No pictures, no extra lines: copy exactly from the line with "Open the Persp viewport dropdown" through the end of the entries.

....

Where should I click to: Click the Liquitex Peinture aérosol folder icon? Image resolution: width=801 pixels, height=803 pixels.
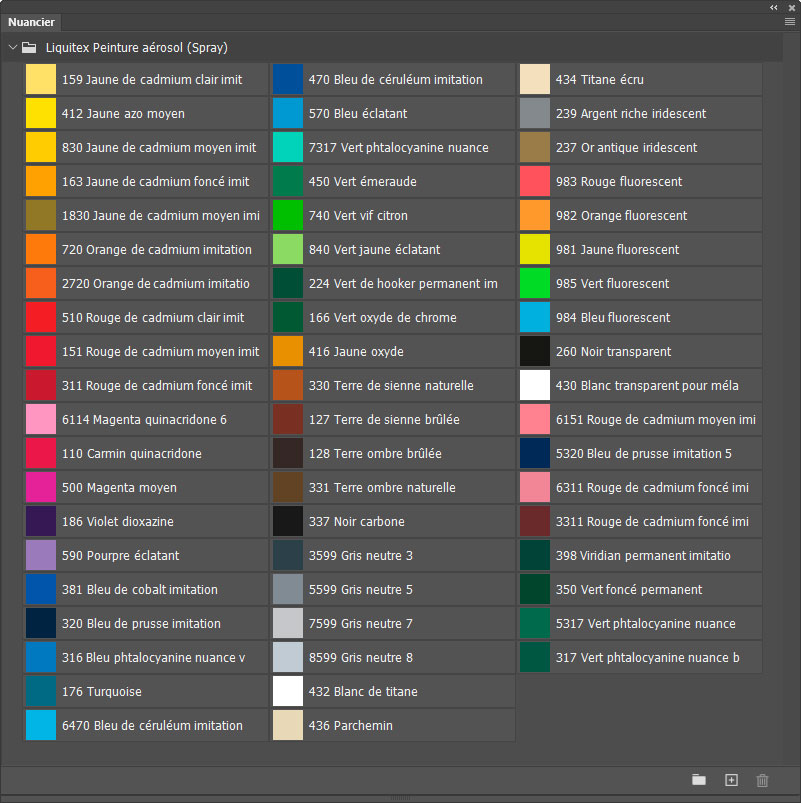click(x=29, y=47)
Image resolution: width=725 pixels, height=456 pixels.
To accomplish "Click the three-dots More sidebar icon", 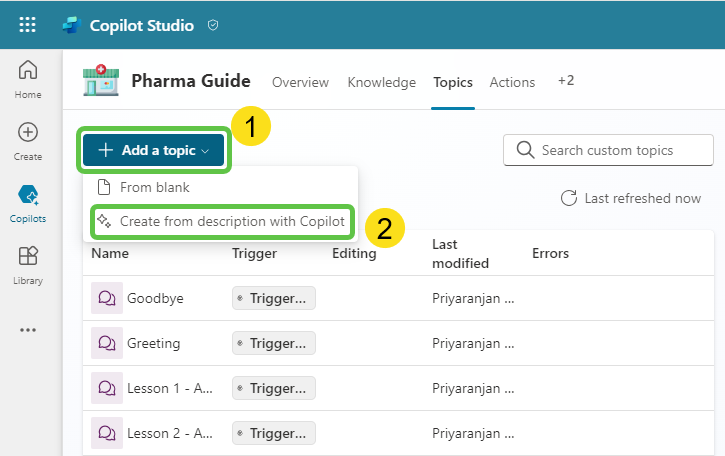I will 28,330.

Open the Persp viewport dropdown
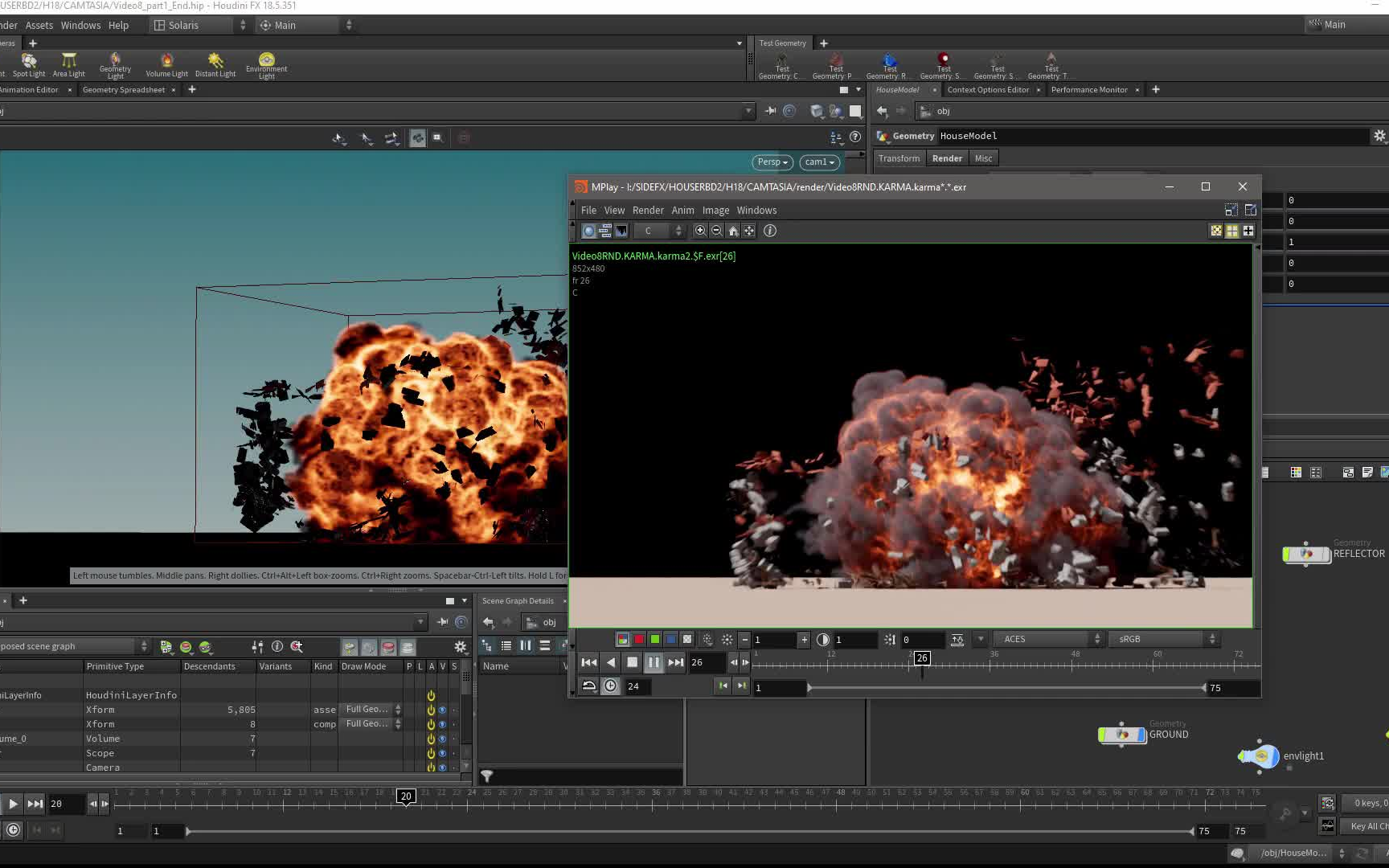pos(772,162)
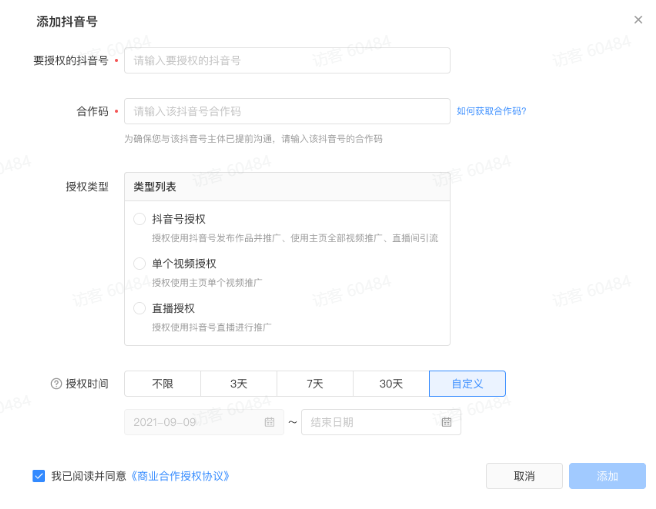Uncheck the 我已阅读并同意 agreement checkbox
656x509 pixels.
coord(39,476)
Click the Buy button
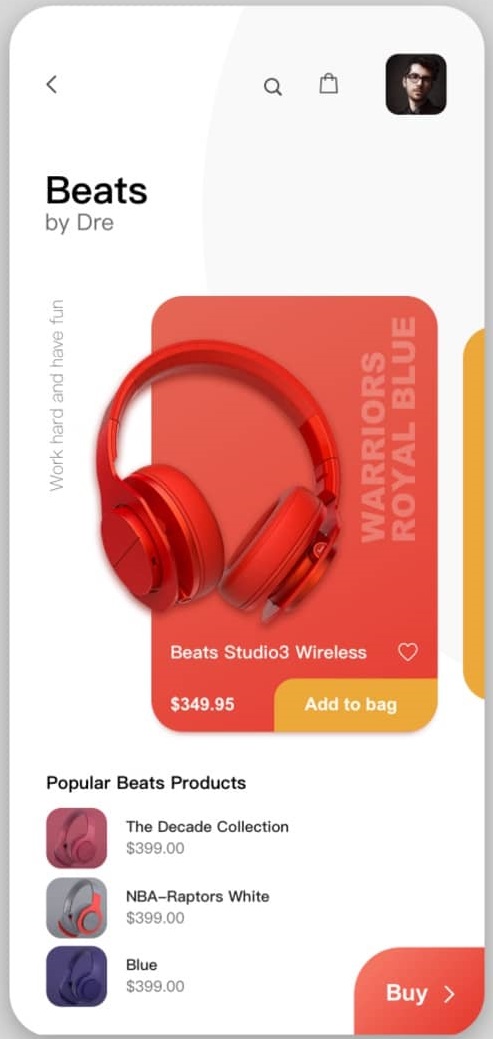Image resolution: width=493 pixels, height=1039 pixels. click(x=420, y=991)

....

**FINISHED EXERCISE:**
Open the Persp viewport dropdown
pos(772,162)
Uncheck the 我已阅读并同意 agreement checkbox
656x509 pixels.
coord(39,476)
Click the Buy button
Image resolution: width=493 pixels, height=1039 pixels. click(x=420, y=991)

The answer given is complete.